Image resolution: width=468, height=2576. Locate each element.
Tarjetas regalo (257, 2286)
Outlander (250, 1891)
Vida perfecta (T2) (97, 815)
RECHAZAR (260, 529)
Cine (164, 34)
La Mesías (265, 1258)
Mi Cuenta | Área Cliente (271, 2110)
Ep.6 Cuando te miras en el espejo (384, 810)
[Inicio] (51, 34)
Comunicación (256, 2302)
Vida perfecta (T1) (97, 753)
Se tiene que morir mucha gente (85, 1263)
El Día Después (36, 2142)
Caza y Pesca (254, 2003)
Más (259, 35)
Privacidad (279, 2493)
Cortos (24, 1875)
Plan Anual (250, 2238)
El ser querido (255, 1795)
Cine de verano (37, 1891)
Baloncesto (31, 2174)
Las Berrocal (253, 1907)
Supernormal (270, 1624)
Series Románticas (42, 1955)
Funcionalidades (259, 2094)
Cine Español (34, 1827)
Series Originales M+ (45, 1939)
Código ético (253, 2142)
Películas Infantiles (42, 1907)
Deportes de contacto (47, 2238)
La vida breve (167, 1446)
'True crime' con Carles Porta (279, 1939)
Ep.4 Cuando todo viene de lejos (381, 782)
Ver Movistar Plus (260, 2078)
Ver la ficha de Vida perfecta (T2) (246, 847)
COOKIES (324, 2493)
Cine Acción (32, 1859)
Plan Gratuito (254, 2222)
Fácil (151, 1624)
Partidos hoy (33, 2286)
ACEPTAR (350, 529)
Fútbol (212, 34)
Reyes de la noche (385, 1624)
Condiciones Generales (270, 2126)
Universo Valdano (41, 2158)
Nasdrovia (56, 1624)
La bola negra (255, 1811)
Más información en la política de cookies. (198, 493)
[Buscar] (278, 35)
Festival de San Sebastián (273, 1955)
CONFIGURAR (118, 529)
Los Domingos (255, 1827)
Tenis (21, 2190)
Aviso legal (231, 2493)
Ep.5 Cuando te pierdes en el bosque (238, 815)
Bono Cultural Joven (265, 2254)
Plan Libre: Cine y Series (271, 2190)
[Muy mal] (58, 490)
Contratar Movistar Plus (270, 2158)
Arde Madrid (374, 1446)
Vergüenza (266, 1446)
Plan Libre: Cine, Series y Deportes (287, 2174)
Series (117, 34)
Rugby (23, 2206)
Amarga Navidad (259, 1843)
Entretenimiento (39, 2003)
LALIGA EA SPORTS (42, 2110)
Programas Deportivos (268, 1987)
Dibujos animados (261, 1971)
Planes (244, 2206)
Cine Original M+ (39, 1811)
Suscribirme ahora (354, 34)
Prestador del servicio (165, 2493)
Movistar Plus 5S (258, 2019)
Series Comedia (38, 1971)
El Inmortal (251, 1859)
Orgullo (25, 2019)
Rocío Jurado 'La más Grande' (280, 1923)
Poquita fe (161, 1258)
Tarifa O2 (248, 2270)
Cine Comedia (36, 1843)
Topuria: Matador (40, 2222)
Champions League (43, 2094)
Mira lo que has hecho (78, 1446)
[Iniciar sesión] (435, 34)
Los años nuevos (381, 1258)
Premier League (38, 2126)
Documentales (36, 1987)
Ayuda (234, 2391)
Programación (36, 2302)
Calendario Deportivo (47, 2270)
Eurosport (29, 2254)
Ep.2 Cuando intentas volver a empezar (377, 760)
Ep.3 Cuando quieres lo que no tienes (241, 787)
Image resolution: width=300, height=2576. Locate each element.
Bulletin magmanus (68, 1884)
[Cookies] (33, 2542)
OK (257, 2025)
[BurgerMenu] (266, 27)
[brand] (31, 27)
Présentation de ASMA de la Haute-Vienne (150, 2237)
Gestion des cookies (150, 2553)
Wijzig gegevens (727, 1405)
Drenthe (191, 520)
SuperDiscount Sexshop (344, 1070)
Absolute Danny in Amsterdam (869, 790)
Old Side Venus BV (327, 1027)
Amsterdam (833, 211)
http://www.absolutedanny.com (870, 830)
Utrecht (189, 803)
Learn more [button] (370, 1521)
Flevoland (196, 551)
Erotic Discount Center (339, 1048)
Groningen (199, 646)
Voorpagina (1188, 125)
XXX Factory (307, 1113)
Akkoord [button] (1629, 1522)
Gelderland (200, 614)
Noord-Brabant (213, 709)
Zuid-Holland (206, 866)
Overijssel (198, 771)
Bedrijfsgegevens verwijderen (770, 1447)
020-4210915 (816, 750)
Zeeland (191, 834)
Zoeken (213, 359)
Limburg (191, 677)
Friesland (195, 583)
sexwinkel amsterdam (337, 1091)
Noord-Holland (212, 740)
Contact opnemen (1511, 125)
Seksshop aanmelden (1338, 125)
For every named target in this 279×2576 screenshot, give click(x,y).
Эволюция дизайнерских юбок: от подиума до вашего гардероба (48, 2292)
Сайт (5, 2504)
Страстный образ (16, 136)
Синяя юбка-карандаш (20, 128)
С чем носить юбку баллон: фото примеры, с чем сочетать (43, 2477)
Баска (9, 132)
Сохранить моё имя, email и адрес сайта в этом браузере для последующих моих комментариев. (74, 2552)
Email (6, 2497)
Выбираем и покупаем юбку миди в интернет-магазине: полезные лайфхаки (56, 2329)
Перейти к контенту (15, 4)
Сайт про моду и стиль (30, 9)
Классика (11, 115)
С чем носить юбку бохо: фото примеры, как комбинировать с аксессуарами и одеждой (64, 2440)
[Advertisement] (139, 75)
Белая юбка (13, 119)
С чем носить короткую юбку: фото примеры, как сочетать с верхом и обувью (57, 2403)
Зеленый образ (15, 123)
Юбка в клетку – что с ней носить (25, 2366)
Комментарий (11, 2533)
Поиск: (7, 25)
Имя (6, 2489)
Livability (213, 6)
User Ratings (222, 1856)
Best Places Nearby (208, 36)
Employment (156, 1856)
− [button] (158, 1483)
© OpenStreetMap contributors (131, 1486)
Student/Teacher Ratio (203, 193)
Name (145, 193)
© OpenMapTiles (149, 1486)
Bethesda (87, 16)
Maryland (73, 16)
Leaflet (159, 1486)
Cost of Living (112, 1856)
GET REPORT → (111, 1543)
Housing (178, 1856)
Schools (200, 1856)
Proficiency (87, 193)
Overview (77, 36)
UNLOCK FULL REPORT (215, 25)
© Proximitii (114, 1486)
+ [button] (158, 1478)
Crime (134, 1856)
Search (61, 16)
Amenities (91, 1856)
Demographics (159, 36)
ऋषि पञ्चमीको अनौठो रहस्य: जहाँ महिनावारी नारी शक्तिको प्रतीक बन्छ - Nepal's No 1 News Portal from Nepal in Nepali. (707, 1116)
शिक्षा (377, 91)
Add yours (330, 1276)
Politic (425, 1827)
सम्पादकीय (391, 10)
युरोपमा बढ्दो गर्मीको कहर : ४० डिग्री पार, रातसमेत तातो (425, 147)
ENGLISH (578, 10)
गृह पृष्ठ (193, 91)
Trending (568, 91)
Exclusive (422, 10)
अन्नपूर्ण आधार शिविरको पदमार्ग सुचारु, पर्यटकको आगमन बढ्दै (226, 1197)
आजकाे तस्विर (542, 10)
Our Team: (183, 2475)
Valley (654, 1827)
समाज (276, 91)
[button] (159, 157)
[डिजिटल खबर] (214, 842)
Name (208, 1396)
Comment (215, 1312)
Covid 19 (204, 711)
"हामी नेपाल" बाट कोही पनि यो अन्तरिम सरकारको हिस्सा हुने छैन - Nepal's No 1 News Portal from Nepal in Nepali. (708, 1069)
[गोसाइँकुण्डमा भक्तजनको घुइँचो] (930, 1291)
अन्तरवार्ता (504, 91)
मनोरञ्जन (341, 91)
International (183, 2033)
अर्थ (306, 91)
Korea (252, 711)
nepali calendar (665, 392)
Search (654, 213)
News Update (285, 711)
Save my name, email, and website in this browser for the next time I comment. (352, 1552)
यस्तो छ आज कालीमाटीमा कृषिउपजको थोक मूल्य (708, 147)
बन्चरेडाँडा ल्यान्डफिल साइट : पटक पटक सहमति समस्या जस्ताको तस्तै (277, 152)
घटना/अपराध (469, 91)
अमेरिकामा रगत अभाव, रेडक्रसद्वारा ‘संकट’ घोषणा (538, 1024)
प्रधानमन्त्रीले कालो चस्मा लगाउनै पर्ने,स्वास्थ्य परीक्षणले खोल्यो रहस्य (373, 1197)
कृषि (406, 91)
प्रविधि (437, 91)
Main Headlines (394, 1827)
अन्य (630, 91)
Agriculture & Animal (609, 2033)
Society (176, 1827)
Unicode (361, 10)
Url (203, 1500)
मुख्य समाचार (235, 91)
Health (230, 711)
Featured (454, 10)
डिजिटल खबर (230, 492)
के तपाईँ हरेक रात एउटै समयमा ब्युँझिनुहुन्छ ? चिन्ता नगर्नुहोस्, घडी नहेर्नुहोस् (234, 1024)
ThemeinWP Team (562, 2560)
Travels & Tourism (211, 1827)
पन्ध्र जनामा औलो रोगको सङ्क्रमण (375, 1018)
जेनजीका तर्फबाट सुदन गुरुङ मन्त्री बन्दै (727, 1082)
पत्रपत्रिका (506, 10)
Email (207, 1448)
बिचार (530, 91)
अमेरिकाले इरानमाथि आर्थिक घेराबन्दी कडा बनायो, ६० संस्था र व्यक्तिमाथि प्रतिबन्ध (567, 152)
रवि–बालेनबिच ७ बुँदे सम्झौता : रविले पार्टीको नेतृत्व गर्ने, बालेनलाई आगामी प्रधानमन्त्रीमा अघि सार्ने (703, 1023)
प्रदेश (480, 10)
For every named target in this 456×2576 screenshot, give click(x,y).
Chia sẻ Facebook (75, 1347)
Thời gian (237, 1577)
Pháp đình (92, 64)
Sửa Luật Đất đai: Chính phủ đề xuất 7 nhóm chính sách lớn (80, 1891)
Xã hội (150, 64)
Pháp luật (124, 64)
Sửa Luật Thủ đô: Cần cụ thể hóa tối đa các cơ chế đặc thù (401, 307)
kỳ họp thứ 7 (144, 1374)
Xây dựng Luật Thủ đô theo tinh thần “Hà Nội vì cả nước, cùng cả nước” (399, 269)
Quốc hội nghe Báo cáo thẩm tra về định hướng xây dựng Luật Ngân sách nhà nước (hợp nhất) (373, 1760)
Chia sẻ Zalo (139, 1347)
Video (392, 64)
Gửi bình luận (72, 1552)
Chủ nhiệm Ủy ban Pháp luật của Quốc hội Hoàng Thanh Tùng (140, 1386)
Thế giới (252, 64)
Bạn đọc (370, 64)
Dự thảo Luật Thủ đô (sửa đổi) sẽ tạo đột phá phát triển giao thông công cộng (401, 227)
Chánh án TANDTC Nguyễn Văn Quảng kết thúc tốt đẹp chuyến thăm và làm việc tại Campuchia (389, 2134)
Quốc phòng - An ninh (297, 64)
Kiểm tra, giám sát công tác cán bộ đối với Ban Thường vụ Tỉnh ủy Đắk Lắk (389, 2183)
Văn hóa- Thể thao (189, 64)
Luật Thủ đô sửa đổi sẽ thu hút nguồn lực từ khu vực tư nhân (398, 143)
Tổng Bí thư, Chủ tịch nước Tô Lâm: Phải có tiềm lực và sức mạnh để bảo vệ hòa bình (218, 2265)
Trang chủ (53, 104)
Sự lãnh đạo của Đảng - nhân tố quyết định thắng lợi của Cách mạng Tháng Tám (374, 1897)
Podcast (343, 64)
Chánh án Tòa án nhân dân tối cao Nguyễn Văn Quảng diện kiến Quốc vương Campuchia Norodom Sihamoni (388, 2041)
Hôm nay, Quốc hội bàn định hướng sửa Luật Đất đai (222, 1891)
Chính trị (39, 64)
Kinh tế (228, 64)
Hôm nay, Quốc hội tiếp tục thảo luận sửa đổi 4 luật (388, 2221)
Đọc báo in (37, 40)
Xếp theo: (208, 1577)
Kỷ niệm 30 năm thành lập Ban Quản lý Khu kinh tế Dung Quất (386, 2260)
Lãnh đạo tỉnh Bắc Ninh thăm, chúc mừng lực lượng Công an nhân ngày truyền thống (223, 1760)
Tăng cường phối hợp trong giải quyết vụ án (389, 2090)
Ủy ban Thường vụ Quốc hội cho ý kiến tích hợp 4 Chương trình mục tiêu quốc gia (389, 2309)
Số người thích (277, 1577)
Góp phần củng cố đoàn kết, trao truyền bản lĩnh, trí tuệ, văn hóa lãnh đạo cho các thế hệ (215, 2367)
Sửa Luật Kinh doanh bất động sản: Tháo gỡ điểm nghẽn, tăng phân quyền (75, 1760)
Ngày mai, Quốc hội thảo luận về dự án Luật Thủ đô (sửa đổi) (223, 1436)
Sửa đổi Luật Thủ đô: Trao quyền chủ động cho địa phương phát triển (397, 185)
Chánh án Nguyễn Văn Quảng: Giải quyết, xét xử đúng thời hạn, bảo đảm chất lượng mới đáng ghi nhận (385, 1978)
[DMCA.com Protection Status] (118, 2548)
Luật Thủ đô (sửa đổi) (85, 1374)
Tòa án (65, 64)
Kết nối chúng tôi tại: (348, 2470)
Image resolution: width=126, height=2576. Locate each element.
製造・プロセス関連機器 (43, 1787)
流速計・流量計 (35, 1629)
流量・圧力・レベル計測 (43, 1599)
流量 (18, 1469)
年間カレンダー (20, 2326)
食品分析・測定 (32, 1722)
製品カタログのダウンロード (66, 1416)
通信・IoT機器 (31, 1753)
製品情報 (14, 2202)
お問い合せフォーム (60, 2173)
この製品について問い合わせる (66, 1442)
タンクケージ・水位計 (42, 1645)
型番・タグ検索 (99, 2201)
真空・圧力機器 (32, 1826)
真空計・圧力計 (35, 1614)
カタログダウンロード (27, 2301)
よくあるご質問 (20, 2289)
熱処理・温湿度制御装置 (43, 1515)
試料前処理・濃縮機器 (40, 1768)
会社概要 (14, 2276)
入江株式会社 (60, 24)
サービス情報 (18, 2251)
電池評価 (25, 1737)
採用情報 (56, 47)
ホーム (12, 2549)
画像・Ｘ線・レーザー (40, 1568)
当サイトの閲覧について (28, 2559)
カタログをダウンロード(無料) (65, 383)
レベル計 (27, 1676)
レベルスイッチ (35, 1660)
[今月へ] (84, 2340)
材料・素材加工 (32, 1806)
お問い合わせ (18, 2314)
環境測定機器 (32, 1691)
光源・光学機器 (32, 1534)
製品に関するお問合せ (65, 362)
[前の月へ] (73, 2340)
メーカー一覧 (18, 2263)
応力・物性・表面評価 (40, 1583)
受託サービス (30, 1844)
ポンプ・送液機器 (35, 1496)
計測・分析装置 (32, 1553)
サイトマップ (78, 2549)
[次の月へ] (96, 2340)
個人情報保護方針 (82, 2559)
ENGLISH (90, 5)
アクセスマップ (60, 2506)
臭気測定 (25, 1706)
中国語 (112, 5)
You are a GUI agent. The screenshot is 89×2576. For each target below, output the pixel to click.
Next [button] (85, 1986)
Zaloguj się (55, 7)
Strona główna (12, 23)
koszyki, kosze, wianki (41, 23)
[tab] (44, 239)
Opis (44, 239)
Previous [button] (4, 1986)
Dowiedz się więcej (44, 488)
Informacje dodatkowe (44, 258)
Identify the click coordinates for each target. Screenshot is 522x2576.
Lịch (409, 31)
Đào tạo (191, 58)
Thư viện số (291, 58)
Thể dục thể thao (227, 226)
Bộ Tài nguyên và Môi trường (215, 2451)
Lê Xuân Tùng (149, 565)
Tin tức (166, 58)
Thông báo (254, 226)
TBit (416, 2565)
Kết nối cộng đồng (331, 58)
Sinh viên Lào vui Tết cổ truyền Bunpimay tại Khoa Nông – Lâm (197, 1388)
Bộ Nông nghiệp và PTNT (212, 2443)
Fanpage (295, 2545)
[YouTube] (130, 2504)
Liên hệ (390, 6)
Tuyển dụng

> _EXERCISE DIRECTIONS_:
The exact lines of the material above starting at the one that contains "Cine Comedia (36, 1843)" and ending at the one that contains "[BurgerMenu] (266, 27)" are what to retype; leave out everything else.

> _ANSWER TO THIS PROBLEM_:
Cine Comedia (36, 1843)
Topuria: Matador (40, 2222)
Champions League (43, 2094)
Mira lo que has hecho (78, 1446)
[Iniciar sesión] (435, 34)
Los años nuevos (381, 1258)
Premier League (38, 2126)
Documentales (36, 1987)
Ayuda (234, 2391)
Programación (36, 2302)
Calendario Deportivo (47, 2270)
Eurosport (29, 2254)
Ep.2 Cuando intentas volver a empezar (377, 760)
Ep.3 Cuando quieres lo que no tienes (241, 787)
Image resolution: width=300, height=2576. Locate each element.
Bulletin magmanus (68, 1884)
[Cookies] (33, 2542)
OK (257, 2025)
[BurgerMenu] (266, 27)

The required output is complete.